So, I had this fun idea: why not use the Wordle game to peel back the layers of these language models? If you've played Wordle, you know it's all about making smart guesses based on clues. And guess what? That's kind of like how these AI brains learn from the endless stream of data. Intrigued? Let's take this quirky journey together and uncover the secrets of AI, one Wordle guess at a time!

Link for the Code/Notebook

Explaining Wordle: The Game of Words and Wits

Imagine a game that's like a mini-puzzle for your brain, where words are the pieces. That's Wordle for you! In this simple yet captivating game, you have six chances to guess a five-letter word. Each guess gives you clues: letters that are right and in the correct spot turn green, letters that are in the word but in the wrong spot turn yellow, and letters not in the word stay unhighlighted.
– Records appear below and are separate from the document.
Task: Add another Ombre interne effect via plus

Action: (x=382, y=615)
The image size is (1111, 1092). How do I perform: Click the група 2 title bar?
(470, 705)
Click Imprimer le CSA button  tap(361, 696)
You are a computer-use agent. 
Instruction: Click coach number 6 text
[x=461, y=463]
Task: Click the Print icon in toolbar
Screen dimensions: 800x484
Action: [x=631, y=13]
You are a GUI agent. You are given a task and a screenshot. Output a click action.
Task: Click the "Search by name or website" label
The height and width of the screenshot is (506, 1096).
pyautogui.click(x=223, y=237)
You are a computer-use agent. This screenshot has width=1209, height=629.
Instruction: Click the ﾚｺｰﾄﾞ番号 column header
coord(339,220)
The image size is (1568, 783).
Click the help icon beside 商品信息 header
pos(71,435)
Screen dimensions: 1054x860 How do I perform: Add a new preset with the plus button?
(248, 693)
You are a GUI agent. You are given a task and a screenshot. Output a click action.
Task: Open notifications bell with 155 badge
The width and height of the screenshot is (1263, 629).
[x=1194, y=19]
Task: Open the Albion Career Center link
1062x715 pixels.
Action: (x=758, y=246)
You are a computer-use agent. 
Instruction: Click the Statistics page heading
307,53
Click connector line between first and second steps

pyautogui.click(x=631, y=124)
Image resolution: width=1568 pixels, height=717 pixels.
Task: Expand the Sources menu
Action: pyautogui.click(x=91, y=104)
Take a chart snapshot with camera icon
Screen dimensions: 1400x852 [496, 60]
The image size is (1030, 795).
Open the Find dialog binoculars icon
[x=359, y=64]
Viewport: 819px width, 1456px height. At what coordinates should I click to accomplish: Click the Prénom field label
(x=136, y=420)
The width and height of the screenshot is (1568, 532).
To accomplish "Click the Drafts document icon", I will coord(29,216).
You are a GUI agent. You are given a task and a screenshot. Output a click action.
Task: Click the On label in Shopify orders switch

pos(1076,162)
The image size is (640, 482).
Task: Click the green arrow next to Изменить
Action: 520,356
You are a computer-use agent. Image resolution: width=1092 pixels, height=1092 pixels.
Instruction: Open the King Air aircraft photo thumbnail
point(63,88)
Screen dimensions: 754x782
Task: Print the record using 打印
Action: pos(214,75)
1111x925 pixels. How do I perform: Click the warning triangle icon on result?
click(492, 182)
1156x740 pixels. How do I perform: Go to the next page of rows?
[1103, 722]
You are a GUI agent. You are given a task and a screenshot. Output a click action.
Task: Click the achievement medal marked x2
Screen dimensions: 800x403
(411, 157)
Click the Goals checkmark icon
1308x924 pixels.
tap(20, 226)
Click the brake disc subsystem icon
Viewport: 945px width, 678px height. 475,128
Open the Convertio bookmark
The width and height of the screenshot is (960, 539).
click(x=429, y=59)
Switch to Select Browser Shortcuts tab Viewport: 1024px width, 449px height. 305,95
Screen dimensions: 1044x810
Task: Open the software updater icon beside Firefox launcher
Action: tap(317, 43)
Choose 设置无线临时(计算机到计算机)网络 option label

It's a daily brain teaser that's won hearts globally, not just because it's fun, but because it challenges you to think differently with each guess. Each round is a new adventure in word-guessing, where you learn from your previous guesses and inch closer to the solution. Simple, yet intriguing, right?

Unpacking My Wordle Solver: A Mini AI at Play

Now, let me introduce you to my little creation: a Wordle solver that's as clever as it is simple. The journey of this solver mirrors the way a language model sifts through information. Here's how it works:

Starting Big: It begins by gathering all English words from a database, specifically targeting those with 5 letters – the perfect candidates for our Wordle game.
The First Guess: A random word is picked from this list. Think of this as the initial 'hypothesis' in an experiment.
Learning from Feedback: Each guess is evaluated based on the game's feedback. The solver then refines its word list, filtering out the words that don't match the clues.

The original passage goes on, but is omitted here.